McDonald's song writing skills are exceptional. "Dancing With Wonder" is perfectly quaint without being hokey. This song, with Jared Denard's steady ukulele, has an oddly country flavor, not unlike Norah Jones only with more country chicken broth added. It could be sung by Faith Hill with great success. "The Way You Look Tonight" continues the trend of straight performance, reverent and honorable to the composer's original intentions. It is this detail that gives this collection its charm. McDonald takes an almost Floyd Cramer approach to the arrangement (Lou Rainone's fine piano bears this out admirably).

"Can't Help Falling In Love With You" and "What A Wonderful World" are presented in the same vein as the rest of the recording, that is with McDonald's individualistic style. Vocalists have rarely painted within the lines with such success, avoiding boring performances. McDonald closes with a bonus "You Are My Sunshine." Doubtless she has sung this song to her children.

Beth McDonald


Simply Beth


Where At Last casts McDonald in the wholesome, motherly role, Home has her donning a bit of rouge and flaunting the vamp in a collection of fun and provocative originals and standards. Her playfully scolding "Why Don't You Do Right" and the breezy "Sway" show her stretching in positive directions. "Home," the first of four original McDonald compositions, finds the singer in a country, church choir singing mood, again with a melody and hook that would flatter the likes of Faith Hill. Duke Ellington's "I Aint Got Nothing But The Blues" gently swaggers with the boast of John Mathis and Tim Leahy's trumpets.

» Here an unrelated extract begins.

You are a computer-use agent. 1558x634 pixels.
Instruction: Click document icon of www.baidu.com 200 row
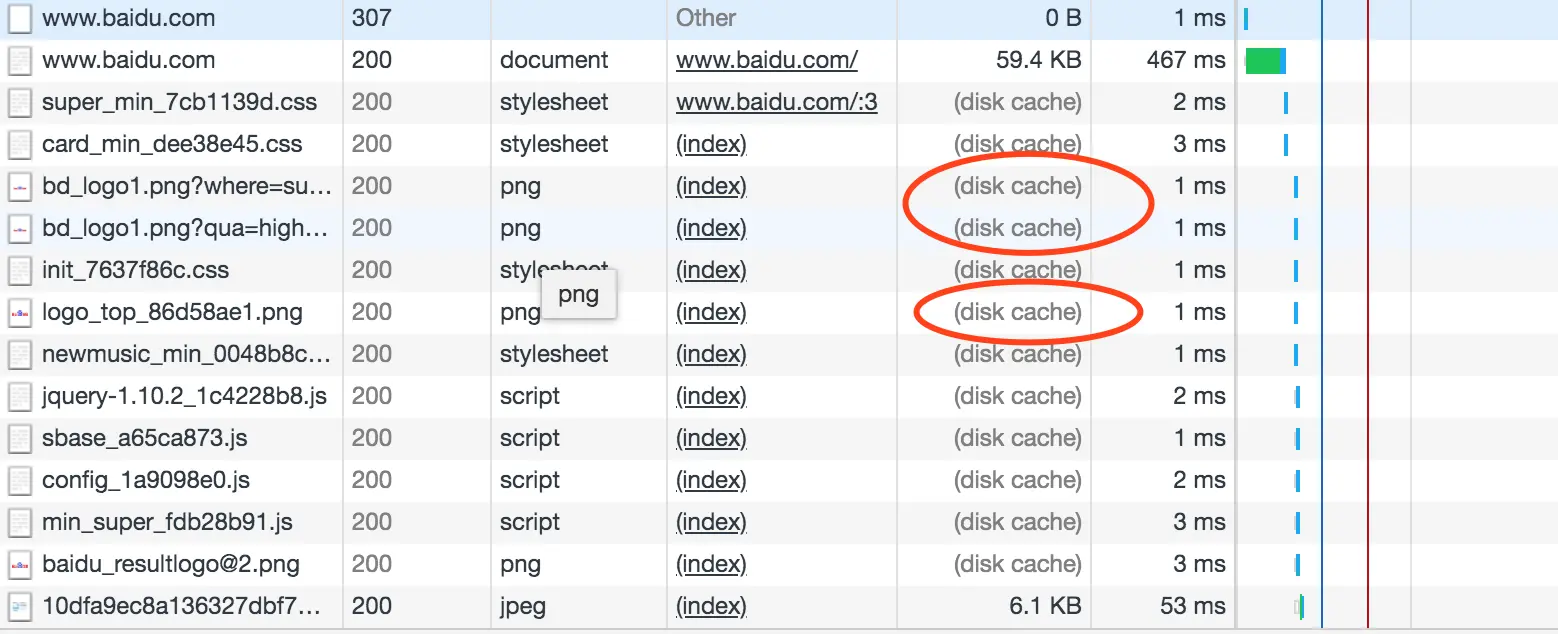tap(20, 60)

The disc finds firm grounding in the ballads "I've Got A Crush On You " and "Cry Me A River," with Wayne Wilentz providing the tasty piano comping that makes the performances sound so lush. Sultry takes on "Besame Mucho" (the disc's lone instrumental), "Fever" and "Temptation" slowly increase the temperature, with the last two creating a humid juggernaut for the close of the recording.

It is difficult to find fault with either of these albums save for the conservative approach applied. However, this conservatism is also the charm. Beth McDonald deserves much, much more attention and the jazz public deserves to hear much, much more of her.

Tracks and Personnel

At Last: Love Songs And Lullabies

Tracks: It Had To Be You; At Last; Lullaby In Ragtime; Dancing With Wonder; La La Lu; Longer; The Way You Look Tonight; Always; Moon Song; Can't Help Falling In Love; What A Wonderful World; Because Of You; Baby Mine; The Rainbow Connection; You Are My Sunshine.

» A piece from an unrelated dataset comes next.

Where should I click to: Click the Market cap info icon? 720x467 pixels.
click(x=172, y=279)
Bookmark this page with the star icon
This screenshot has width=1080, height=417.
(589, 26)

Personnel: Beth McDonald: vocals; Lou Rainone, Wayne Wilentz: piano; Jay Miles, Tom Baldwin: bass; Alan Dale: drums; Jon Mathis: guitar, trumpet; Tim Leahy: flugelhorn; Jared Denhard: celtic harp, ukelele.


Tracks: Why Don't You Do Right; Sway; Home; I Ain't Got Nothing But The Blues; Don't Be A Baby, Baby; I've Got A Crush On You; He's A Tramp; Cry Me A River; Would You Dare; Besame Mucho; It Would Be So Easy; Fever; Goody Goody; Second Guessing; Temptation; Waitin' For The Train To Come In; Don't Ever Leave Me.

Personnel: Beth McDonald: vocals; Luo Rainoe, Wayne Wilentz: piano; Jay Miles, Tom Baldwin: bass; Alan Dale: drums; Jon Mathis: guitar, trumpet; Tim Leahy: flugelhorn; Jared Denhard: celtic harp.